#### Work instruction
Among the entries below, tally each line containing "agent"; respond with the total only.

#### Material for this exercise
-------------------------
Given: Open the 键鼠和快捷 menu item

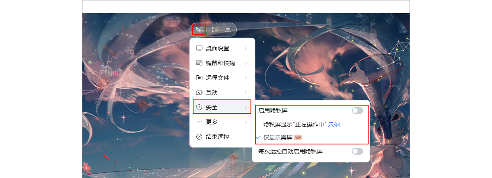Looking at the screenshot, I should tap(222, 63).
-------------------------
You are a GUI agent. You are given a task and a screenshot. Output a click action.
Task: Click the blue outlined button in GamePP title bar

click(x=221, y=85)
-------------------------
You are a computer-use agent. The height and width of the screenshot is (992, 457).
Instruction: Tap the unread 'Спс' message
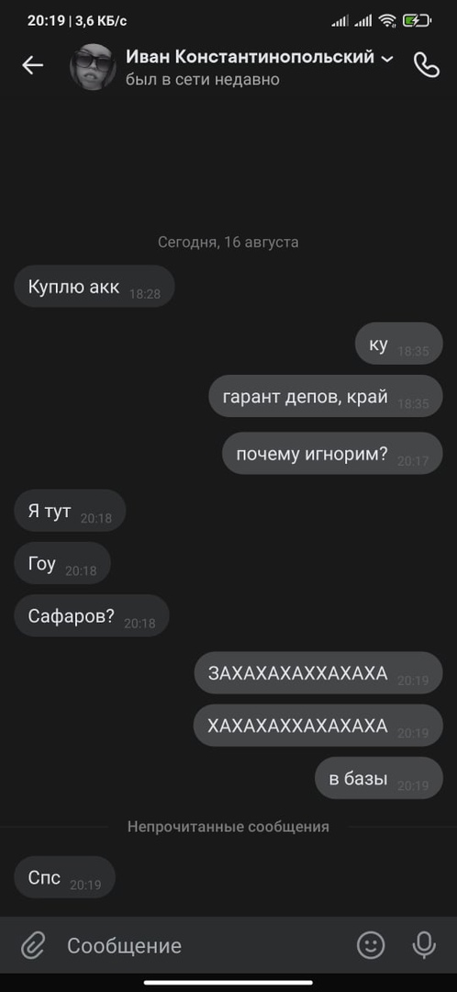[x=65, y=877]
-------------------------
#### Your solution
2